Loin d’être anodine, cette entreprise témoigne des convictions d’un artiste qui a résolument influencé le devenir de son médium. Bien nommée en de multiples aspects, la rétrospective du Pavillon Populaire de Montpellier s’attache à mettre en lumière le parcours de Peter Lindbergh à la lueur de sa personnalité. Un ensemble de 140 de ses tirages et vidéos s’entremêle ainsi à quelques effets personnels, disposés çà et là entre les portraits. Quelques citations ornent également les murs et des extraits de documentaires – également diffusés au cinéma Nestor Burma – viennent étayer le propos. Tous ces éléments pluriels se présentent alors comme autant de fragments de vie que d’indices de son passage derrière l’image. « Il s’agit d’une exposition presque métaphysique, qui se concentre sur l’évolution et l’avenir », assure la commissaire Tara Londi.
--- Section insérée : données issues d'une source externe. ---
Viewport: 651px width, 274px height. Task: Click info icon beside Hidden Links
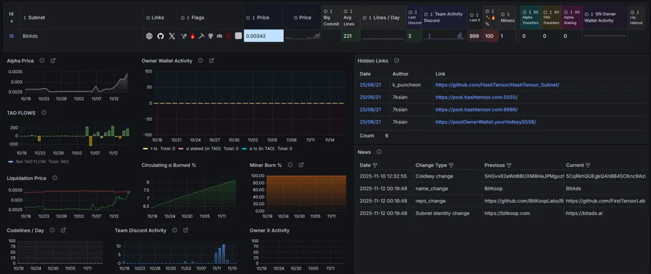click(397, 61)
La nature imprécise de l’être vivant
À l’instar d’un voyage initiatique, les visiteurs sont invités à suivre les pas du photographe de mode. La première salle nous plonge ainsi dans les années 1980. Peter Lindbergh est encore étudiant en art et multiplie les errances entre son Allemagne natale, le sud de la France, le Maroc et l’Espagne. Là-bas, il découvre les clichés de Dorothea Lange et s’éprend des arts abstraits et conceptuels. Ce mélange d’influences lui inspire une poésie nouvelle, ancrée dans cette liberté de la forme et du mouvement qui le fascinait déjà dans le ballet russe. Il délaisse alors la recherche d’une perfection technique pour partir en quête de l’imperfection ou de la vérité des sujets qu’il capture. Pour ce faire, il développe, au fil du temps, une relation de proximité avec ses modèles. Un climat de confiance s’installe et les encourage à se dévoiler davantage, sinon à se révéler tout à fait.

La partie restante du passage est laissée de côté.